O retrato de jovens sem futuro, envoltos num cenário de pobreza e desigualdade, sendo recrutados por vozes externas que lhes prometem propósito e redenção, tornou-se numa imagem que serve, na explicação didáctica, como causa de insurgência. Esta narrativa, amplamente partilhada, mostra o terrorismo como uma chama alimentada de fora, que encontra na desesperança local o seu combustível. É uma explicação que faz sentido, mas que pode estar a contar-nos apenas a parte mais visível da história.

Quando escavamos para além da superfície, um retrato mais complexo e profundamente mais perturbador começa a emergir. O relatório do GIFIM revela que, por detrás da linguagem da fé, da insurgência e de complexos factores exógenos, pulsam motivações económicas bem terrenas e com actores locais. E o financiamento que sustenta esta máquina de violência não chega apenas de além-fronteiras. Ele nasce, circula e é canalizado dentro do próprio país, através de contas bancárias, transferências móveis e esquemas que envolvem actores nacionais com rosto, influência e lugar na sociedade.

Esta não é apenas uma guerra de ideologias, mas também de interesses. A desestabilização, ainda que se camufle atrás de roupagens religiosas, gera lucro, controlo de recursos e oportunidades no caos. Descobrir que há mãos moçambicanas a alimentar o fogo que queima o seu próprio chão é talvez a face mais dura desta crise – uma ferida que nos interpela a todos e exige que olhemos, com coragem, para as raízes mais profundas deste conflito.
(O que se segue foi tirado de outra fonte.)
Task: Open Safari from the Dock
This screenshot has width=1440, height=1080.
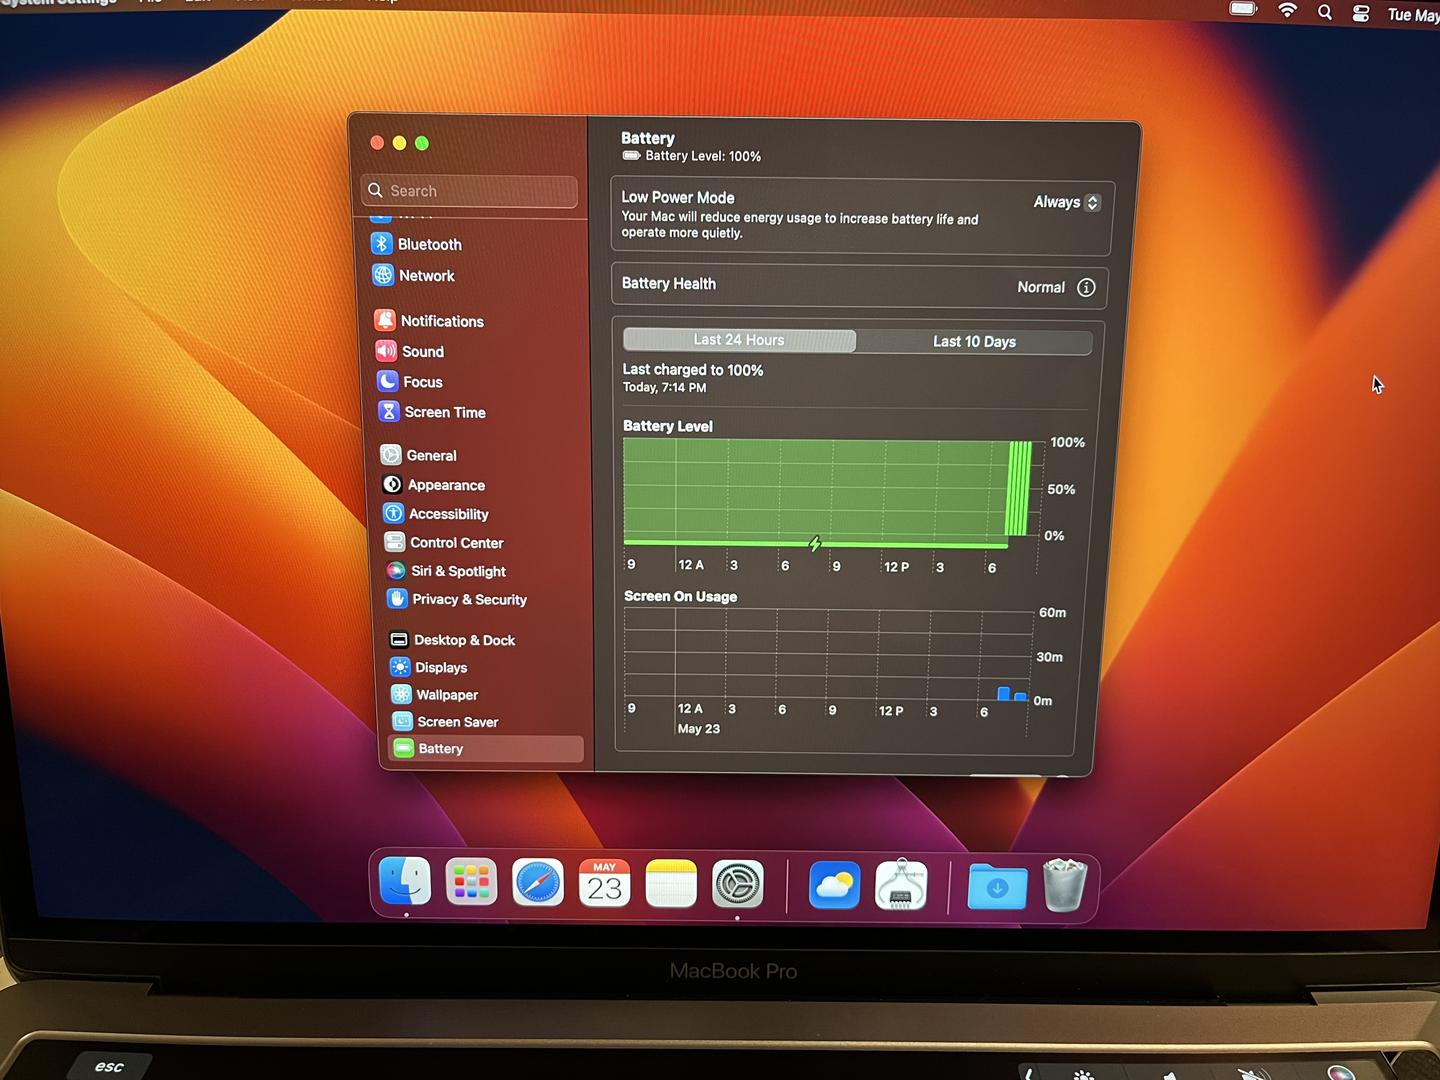Action: click(538, 884)
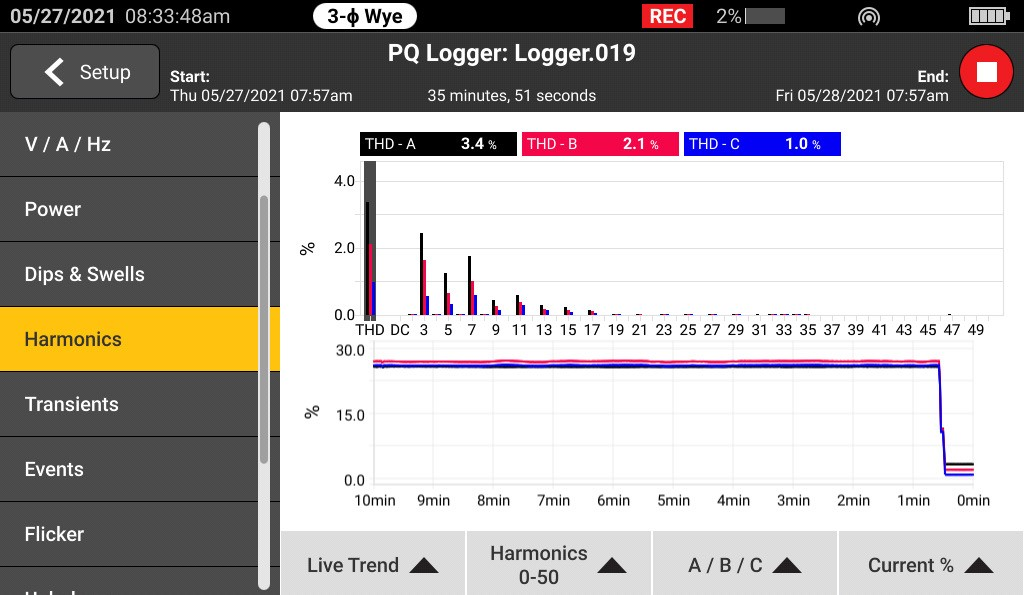Select the 3rd harmonic bar in chart

[x=422, y=275]
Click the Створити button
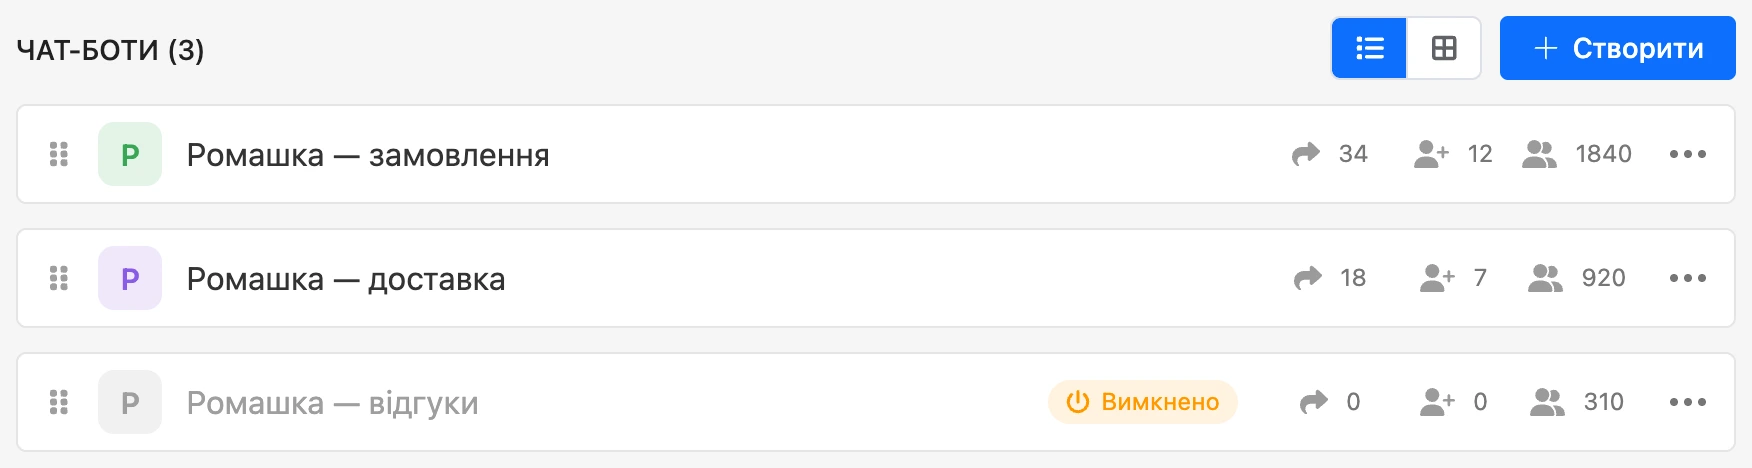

Tecnicamente, o documento classifica que o financiamento do terrorismo (FT) é caracterizado por depósitos e levantamentos (ambos em numerário) e transferências, de pequenas somas que agregadas resultam em avultadas somas, com o objectivo de dissimular os sistemas bancário e dos serviços financeiros móveis (mobile money), por entes singulares e/ou colectivos, associados a indivíduos tidos como líderes do grupo terrorista, que actua em algumas zonas da região norte do País, e usar para financiar o recrutamento e a logística do grupo terrorista.

Fundos da Conta Única do Tesouro foram parar às mãos de terroristas

No caso específico de financiamento ao terrorismo, o documento descreve o “recebimento de fundos provenientes da CUT (Conta Única do Tesouro) por parte de um particular, alegadamente para encaminhar a uma instituição pública e subsequente transferência de parte dos referidos fundos para uma instituição pública de ensino”

A justificação formal teria sido a situação crítica vivida na província de Cabo Delgado, mas os indícios apontam para desvio de dinheiro com fins obscuros.

As tipologias detectadas pelo GIFiM mostram um padrão recorrente de uso do sistema financeiro formal e informal para dissimular as operações. Entre elas, destacam-se depósitos fraccionados em numerário, transferências sucessivas entre contas bancárias e carteiras móveis, e o uso de testas de ferro. Como observa o relatório, houve “transferências a partir de contas bancárias de indivíduo suspeito, para contas bancárias alegadamente tituladas por indivíduos pertencentes a uma instituição pública”

O documento salienta, ainda, que estas práticas não se restringem a actores privados ou organizações estrangeiras. “Alguns funcionários públicos e algumas empresas do sector público” também foram identificados como parte do esquema. Esta constatação sugere que a vulnerabilidade do Estado face às redes de financiamento terrorista vai além das falhas de vigilância, podendo envolver cumplicidade activa.

Num caso que parece saído de um romance de espionagem, o GIFIM relata que contas bancárias de um suspeito continuaram a ser movimentadas até Outubro de 2020, apesar de informações nos meios dos órgãos de comunicação social a darem o titular e a sua esposa como supostamente assassinados em Agosto do mesmo ano. A conclusão da análise é que a “suposta morte simulada visou dissociar/dissimular as suas actividades de apoio e suporte ao grupo terrorista”.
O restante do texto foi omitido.